# Problem statement
Return the lines below that contain "arancel".

# Data
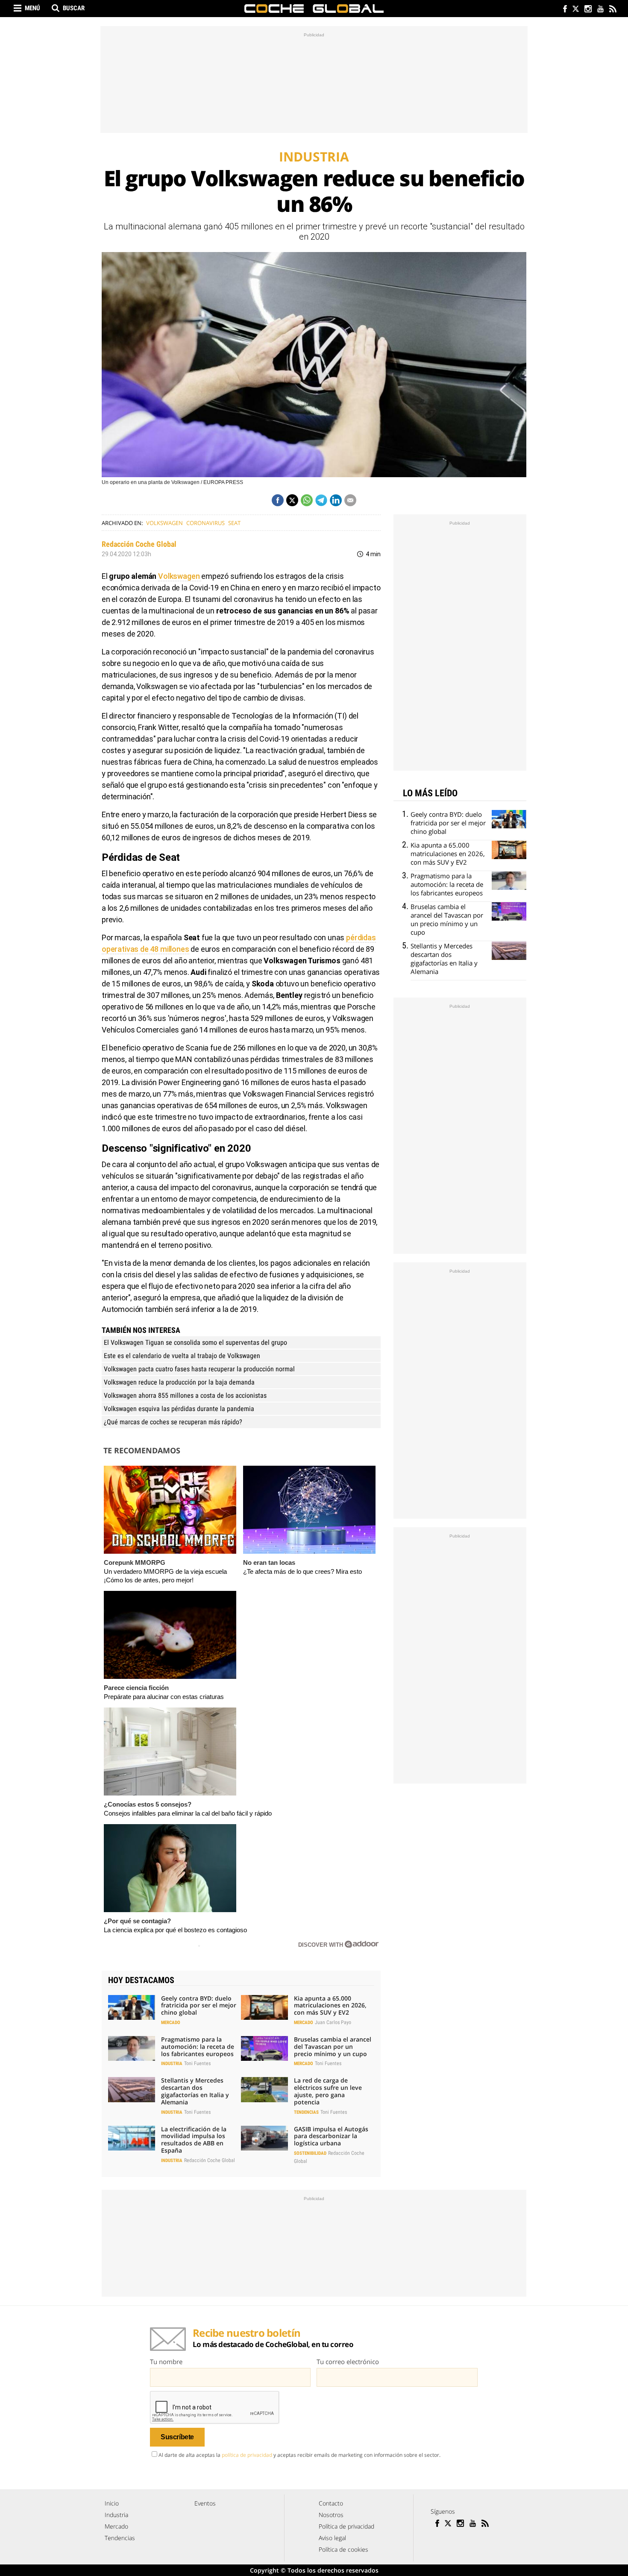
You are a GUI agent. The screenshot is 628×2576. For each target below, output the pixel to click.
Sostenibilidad (310, 2153)
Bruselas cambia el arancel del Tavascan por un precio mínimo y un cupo (332, 2046)
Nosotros (331, 2515)
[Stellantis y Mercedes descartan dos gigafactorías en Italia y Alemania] (131, 2089)
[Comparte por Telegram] (321, 500)
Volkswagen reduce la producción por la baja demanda (179, 1382)
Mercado (170, 2022)
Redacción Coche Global (139, 544)
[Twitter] (575, 9)
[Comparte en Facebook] (278, 500)
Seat (234, 523)
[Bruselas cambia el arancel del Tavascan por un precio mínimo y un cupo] (264, 2048)
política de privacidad (247, 2455)
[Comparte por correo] (350, 500)
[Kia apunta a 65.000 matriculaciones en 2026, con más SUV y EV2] (264, 2007)
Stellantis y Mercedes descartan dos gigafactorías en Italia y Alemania (195, 2091)
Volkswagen (164, 523)
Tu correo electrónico (348, 2361)
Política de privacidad (346, 2526)
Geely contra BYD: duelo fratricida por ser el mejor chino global (198, 2005)
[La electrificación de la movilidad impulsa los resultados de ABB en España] (131, 2138)
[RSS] (612, 9)
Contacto (331, 2503)
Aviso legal (332, 2538)
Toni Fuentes (197, 2063)
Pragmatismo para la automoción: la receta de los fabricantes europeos (197, 2046)
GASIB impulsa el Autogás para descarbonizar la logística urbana (331, 2136)
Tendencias (306, 2112)
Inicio (112, 2503)
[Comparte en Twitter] (292, 500)
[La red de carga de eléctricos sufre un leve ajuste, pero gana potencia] (264, 2089)
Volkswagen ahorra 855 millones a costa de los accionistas (185, 1395)
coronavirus (205, 523)
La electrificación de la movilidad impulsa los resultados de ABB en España (193, 2139)
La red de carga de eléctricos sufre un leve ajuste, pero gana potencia (328, 2091)
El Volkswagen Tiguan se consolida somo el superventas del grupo (195, 1342)
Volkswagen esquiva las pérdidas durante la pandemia (179, 1409)
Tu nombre (166, 2361)
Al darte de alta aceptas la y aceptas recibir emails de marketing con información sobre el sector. (299, 2455)
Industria (171, 2063)
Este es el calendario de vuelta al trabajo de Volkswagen (182, 1356)
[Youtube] (600, 9)
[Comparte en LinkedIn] (336, 500)
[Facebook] (563, 9)
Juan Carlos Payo (333, 2022)
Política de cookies (343, 2549)
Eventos (205, 2503)
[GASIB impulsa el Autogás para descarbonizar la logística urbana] (264, 2138)
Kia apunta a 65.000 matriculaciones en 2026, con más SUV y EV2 (330, 2005)
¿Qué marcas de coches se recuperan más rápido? (173, 1422)
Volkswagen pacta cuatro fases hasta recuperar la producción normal (199, 1369)
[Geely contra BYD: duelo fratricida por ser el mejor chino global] (131, 2007)
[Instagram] (587, 9)
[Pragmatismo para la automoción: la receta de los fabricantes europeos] (131, 2048)
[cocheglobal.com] (314, 8)
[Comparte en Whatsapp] (307, 500)
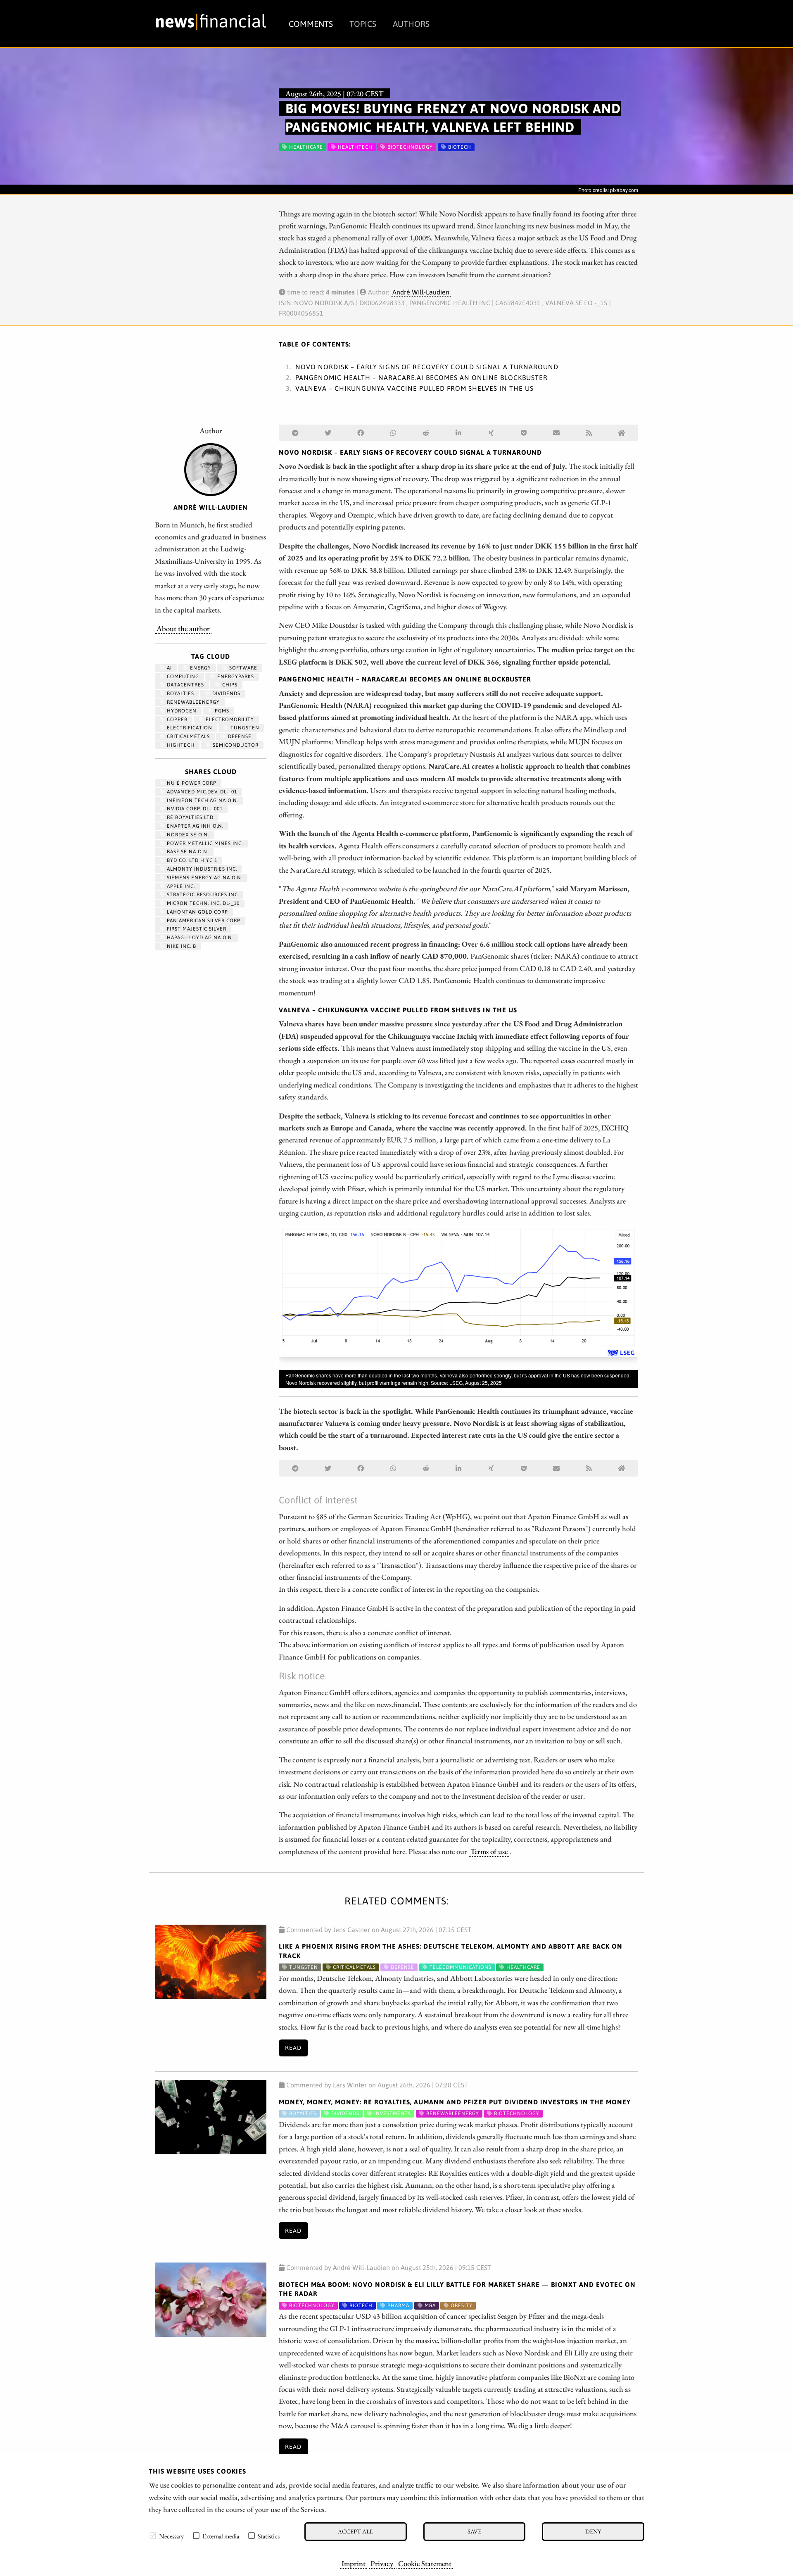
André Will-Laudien (420, 292)
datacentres (184, 685)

# Solution to this problem
Bruselas cambia el arancel del Tavascan por un precio mínimo y un cupo (332, 2046)
[Bruselas cambia el arancel del Tavascan por un precio mínimo y un cupo] (264, 2048)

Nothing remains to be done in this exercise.